Language Support
kokorog2p supports multiple languages with varying levels of functionality.
Language |
Code |
Dictionary |
Fallback |
Special Features |
|---|---|---|---|---|
English (US) |
en-us |
100k+ entries |
espeak-ng |
POS tagging, stress, numbers |
English (GB) |
en-gb |
100k+ entries |
espeak-ng |
POS tagging, stress, numbers |
German |
de |
738k+ entries |
espeak-ng |
Phonological rules, numbers |
French |
fr |
Gold dictionary |
espeak-ng |
Numbers, liaison rules |
Spanish |
es |
Rule-based |
espeak-ng/goruut |
Phonological rules, numbers |
Italian |
it |
Rule-based |
espeak-ng/goruut |
Phonological rules, gemination |
Portuguese |
pt |
Rule-based |
— |
Phonological rules, nasalization |
Czech |
cs |
Rule-based |
espeak-ng/goruut |
Phonological rules |
Chinese |
zh |
— |
pypinyin |
Tone sandhi, pinyin |
Japanese |
ja |
— |
pyopenjtalk |
Mora-based, pitch accent |
Korean |
ko |
— |
MeCab |
Phonological rules, liaison |
Hebrew |
he |
— |
phonikud |
Nikud handling, stress |
Mixed |
multilingual |
Auto-detect |
lingua-py |
17+ languages, word-level detection |
English (en-us, en-gb)
English G2P uses a two-tier dictionary system with spaCy for POS tagging.
Features
Gold dictionary: 50k+ high-confidence entries
Silver dictionary: Additional 50k+ entries
POS-aware pronunciation: Different pronunciations based on part of speech
Stress assignment: Primary and secondary stress markers
Number handling: Cardinals, ordinals, currency
Contraction support: Proper handling of “can’t”, “won’t”, etc.
Usage
from kokorog2p.en import EnglishG2P
# US English
g2p_us = EnglishG2P(
language="en-us",
use_espeak_fallback=True,
use_spacy=True,
spacy_model="en_core_web_md", # default
)
# British English
g2p_gb = EnglishG2P(
language="en-gb",
use_espeak_fallback=True,
use_spacy=True,
spacy_model="en_core_web_md", # default
)
# Optional: select a different spaCy English model
g2p_sm = EnglishG2P(language="en-us", use_spacy=True, spacy_model="en_core_web_sm")
Examples
from kokorog2p import phonemize
# Context-dependent pronunciation
print(phonemize("I read a book.", language="en-us"))
# → ˈaɪ ɹˈɛd ə bˈʊk.
print(phonemize("I will read tomorrow.", language="en-us"))
# → ˈaɪ wɪl ɹˈid təmˈɑɹO.
# Numbers and currency
print(phonemize("I paid $1,234.56 for it.", language="en-us"))

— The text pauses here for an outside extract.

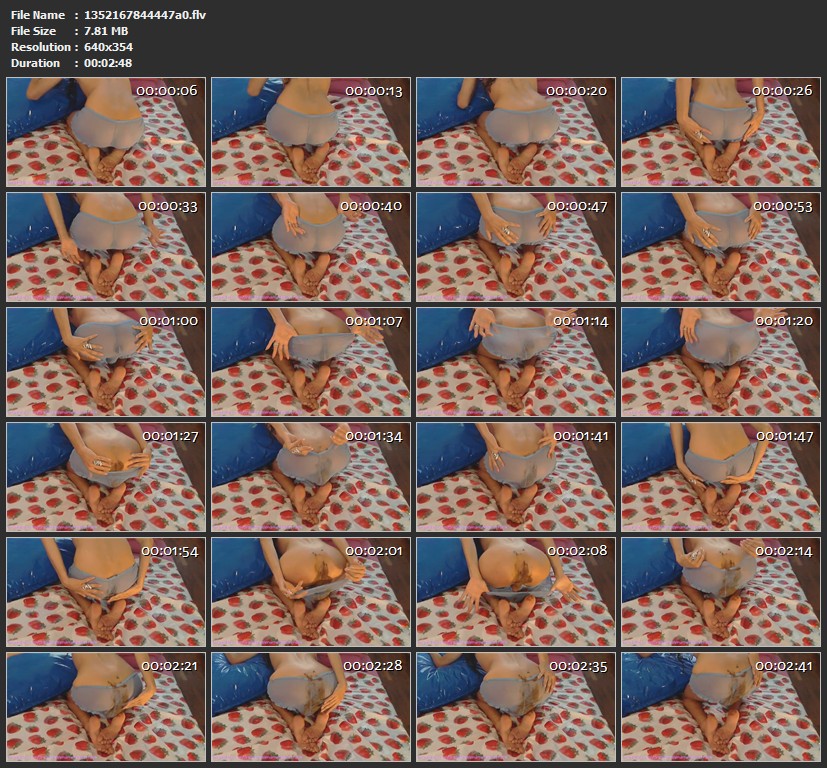Image resolution: width=827 pixels, height=768 pixels.
Task: Click the 00:02:48 duration value
Action: 108,63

# → aɪ pˈeɪd wʌn θˈaʊzənd tˈu hˈʌndɹəd...
German (de)
German G2P uses a large dictionary (738k+ entries from Olaph) with rule-based fallback.
Features
Large dictionary: 738k+ entries with stress markers
Phonological rules:
Final obstruent devoicing (Auslautverhärtung)
ich-Laut [ç] vs ach-Laut [x] alternation
Word-initial sp/st → [ʃp]/[ʃt]
Vowel length rules
Schwa in unstressed syllables
Number handling: Cardinals, ordinals, years, currency
Regional variants: de-de, de-at, de-ch
Usage
from kokorog2p.de import GermanG2P
g2p = GermanG2P(
language="de-de",
use_espeak_fallback=True,
strip_stress=True
)
Examples
from kokorog2p import phonemize
# Basic phonemization
print(str(phonemize("Guten Tag", language="de")))
# → ɡuːtn̩ taːk
# Phonological rules
print(str(phonemize("ich", language="de"))) # → ɪç (ich-Laut)

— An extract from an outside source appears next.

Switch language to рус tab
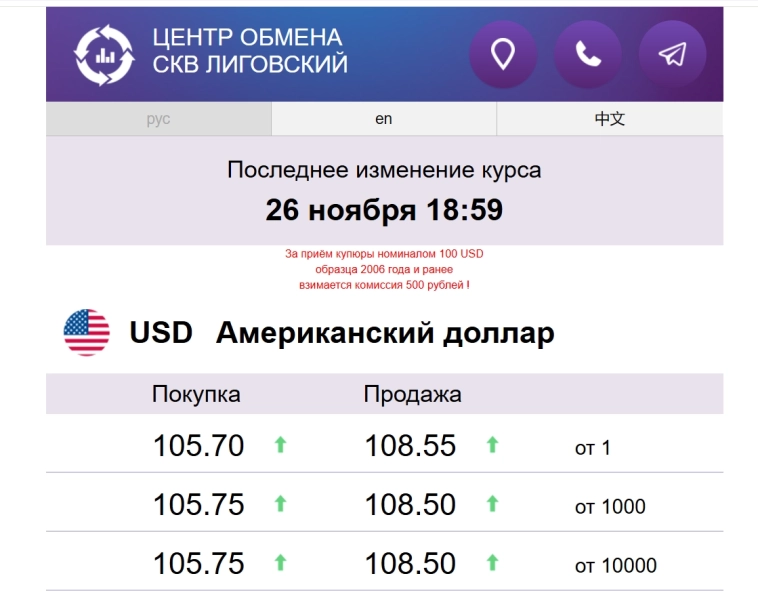tap(158, 119)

print(str(phonemize("ach", language="de"))) # → ax (ach-Laut)
print(str(phonemize("Tag", language="de"))) # → taːk (final devoicing)
# Numbers
print(str(phonemize("Ich habe 42 Euro.", language="de")))
# → ɪç haːbə t͡svaɪ̯ʊntfɪɐ̯t͡sɪç ɔɪ̯ʁo.
French (fr)
French G2P uses a gold dictionary with espeak-ng fallback.
Features
Gold dictionary: High-quality French pronunciations
Number handling: Cardinals, ordinals, currency
espeak-ng fallback: For out-of-vocabulary words
Usage
from kokorog2p.fr import FrenchG2P
g2p = FrenchG2P(
language="fr-fr",
use_espeak_fallback=True
)
Examples
from kokorog2p import phonemize
print(phonemize("Bonjour le monde", language="fr"))
# → bɔ̃ʒuʁ lə mɔ̃d
print(phonemize("J'ai vingt et un ans.", language="fr"))
# → ʒɛ vɛ̃t e œ̃ ɑ̃.
Czech (cs)
Czech G2P is entirely rule-based with comprehensive phonological rules.
Features
Rule-based phonology:
Palatalization (d+i → ɟ, t+i → c, n+i → ɲ)
Long vowels (á → aː, í → iː, etc.)
ř phoneme [r̝]
ch digraph → [x]
Final devoicing
Voicing assimilation
No dictionary required: Works with any Czech text
Usage
from kokorog2p.cs import CzechG2P
g2p = CzechG2P(language="cs-cz")
Examples
from kokorog2p import phonemize
print(phonemize("Dobrý den", language="cs"))
# → dobriː dɛn
print(phonemize("Praha", language="cs"))
# → praɦa
# Palatalization
print(phonemize("děti", language="cs"))
# → ɟɛcɪ
# ř phoneme
print(phonemize("řeka", language="cs"))
# → r̝ɛka
Spanish (es)
Spanish G2P is rule-based with comprehensive phonological rules for both European and Latin American dialects.
Features
Rule-based phonology:
5 pure vowels (a, e, i, o, u)
Stress prediction (penultimate for vowel-ending, final for consonant-ending)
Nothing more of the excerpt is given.